People who say they are addicted to sex or porn (or both) are everywhere, and accordingly, the number of organizations who cater to them, offering treatment to manage the addiction, has grown significantly in recent years.
But a new position statement from the American Association of Sexuality Educators, Counselors, and Therapists, the body that represents the very people who treat sex and porn addiction, suggests that these addictions—while undoubtedly impacting on those experiencing them—aren't technically any kind of psychological disorder.
"When contentious topics and cultural conflicts impede sexuality education and health care, AASECT may publish position statements to clarify standards to protect consumer sexual health and sexual rights," the statement says.
It goes on to outline that the empirical evidence does not back up the existence of a mental disorder linked to sex and porn.
"AASECT recognizes that people may experience significant physical, psychological, spiritual and sexual health consequences related to their sexual urges, thoughts or behaviors. AASECT recommends that its members utilize models that do not unduly pathologize consensual sexual behaviors.
"AASECT 1) does not find sufficient empirical evidence to support the classification of sex addiction or porn addiction as a mental health disorder, and 2) does not find the sexual addiction training and treatment methods and educational pedagogies to be adequately informed by accurate human sexuality knowledge.
"Therefore, it is the position of AASECT that linking problems related to sexual urges, thoughts or behaviors to a porn/sexual addiction process cannot be advanced by AASECT as a standard of practice for sexuality education delivery, counseling or therapy."
Basically, it says, right now the research doesn't back up the existence of sex or porn addiction as a genuine mental disorder.
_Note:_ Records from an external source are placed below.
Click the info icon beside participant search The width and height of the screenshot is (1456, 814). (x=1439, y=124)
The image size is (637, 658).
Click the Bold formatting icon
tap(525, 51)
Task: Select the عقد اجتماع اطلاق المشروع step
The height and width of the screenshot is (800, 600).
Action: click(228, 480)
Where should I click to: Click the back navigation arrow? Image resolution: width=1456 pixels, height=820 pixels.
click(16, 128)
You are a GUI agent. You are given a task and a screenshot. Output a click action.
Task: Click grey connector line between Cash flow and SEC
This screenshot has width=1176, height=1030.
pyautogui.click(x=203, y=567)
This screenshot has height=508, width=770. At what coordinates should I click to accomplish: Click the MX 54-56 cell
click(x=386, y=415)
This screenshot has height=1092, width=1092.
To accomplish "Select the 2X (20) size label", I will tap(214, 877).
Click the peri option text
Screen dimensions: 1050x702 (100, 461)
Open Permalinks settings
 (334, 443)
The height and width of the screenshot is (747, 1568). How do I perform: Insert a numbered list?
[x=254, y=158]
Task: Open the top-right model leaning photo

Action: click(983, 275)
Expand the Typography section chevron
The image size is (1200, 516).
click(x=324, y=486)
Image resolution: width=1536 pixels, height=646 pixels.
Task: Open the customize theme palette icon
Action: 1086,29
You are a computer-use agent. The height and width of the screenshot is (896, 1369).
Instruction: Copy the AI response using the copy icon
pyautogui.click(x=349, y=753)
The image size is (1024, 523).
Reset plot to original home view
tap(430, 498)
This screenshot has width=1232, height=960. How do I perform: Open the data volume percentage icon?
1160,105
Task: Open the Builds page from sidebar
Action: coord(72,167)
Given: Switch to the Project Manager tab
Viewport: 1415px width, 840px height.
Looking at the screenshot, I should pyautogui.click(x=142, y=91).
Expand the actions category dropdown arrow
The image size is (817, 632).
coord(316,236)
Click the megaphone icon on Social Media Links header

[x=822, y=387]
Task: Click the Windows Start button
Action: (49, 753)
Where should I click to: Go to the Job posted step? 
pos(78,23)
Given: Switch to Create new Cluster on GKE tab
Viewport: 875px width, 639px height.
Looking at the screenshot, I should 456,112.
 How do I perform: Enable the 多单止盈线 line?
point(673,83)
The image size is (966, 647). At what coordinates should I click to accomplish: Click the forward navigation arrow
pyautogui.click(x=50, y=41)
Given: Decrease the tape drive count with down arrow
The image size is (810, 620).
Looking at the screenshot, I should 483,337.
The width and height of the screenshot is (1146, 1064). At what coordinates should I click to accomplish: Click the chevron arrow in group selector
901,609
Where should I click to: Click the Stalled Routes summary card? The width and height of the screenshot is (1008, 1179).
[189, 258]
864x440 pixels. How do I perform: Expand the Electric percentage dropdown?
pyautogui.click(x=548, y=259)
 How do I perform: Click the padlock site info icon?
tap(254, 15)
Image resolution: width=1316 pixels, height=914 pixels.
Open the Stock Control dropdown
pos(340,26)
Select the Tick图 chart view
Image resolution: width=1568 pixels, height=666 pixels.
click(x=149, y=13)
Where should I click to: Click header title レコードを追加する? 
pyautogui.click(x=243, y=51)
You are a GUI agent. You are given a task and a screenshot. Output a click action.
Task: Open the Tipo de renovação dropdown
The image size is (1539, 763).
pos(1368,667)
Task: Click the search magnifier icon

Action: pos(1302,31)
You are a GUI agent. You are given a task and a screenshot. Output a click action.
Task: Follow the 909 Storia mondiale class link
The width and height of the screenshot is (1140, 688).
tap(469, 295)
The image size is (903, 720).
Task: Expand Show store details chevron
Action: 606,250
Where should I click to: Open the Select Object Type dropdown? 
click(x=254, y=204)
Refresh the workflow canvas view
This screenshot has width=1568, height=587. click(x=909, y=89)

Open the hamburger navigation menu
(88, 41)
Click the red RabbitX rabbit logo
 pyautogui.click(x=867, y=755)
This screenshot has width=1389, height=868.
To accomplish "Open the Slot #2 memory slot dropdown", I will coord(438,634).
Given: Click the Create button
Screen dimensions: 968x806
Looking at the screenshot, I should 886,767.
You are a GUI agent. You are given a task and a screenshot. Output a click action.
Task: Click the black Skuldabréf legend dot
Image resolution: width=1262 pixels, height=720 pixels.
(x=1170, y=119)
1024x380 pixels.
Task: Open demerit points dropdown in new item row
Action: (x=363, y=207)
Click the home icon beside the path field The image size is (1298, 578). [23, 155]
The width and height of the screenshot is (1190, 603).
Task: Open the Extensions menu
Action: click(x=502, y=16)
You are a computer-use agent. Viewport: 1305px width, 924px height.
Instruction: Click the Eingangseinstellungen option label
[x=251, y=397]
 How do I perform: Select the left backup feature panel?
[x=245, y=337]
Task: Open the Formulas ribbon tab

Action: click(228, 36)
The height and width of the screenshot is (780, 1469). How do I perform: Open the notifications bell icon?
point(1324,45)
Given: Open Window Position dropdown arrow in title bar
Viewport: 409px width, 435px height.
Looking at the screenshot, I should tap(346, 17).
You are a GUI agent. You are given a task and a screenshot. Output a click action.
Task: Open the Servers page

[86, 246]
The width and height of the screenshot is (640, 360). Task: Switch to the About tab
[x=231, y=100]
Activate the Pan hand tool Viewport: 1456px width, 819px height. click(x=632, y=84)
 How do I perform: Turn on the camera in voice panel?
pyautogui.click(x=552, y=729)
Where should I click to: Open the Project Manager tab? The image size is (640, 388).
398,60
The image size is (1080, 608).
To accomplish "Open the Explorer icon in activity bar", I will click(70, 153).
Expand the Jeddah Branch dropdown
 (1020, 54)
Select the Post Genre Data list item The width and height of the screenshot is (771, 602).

And because of this, care should be taken to ensure people are not being taken advantage of, incorrectly diagnosed, or treated for a "problem" they do not have.
As above, the AASECT makes these types of statements when something is contentious, and arguably because it's contentious. There's still plenty of debate going on over whether sex and porn addiction is real (and how exactly those addictions can be defined), and the matter is by no means settled.
But clinical psychologist David Ley, himself not a believer in either condition, says the ruling is a big win for skeptics who might have doubts about the growing "treatments" industry.
"It hits the credibility of sex-addiction therapists kind of between the legs frankly," he told The Cut. "These are clinicians who claim to [work on] sexuality issues, and the main body of sex therapist says that they are not demonstrating an adequate understanding of sexuality itself."
His view, outlined in more detail in his book, , is that singling out sex as the single cause of someone's problems can prevent them from dealing with other mental issues in a more holistic way.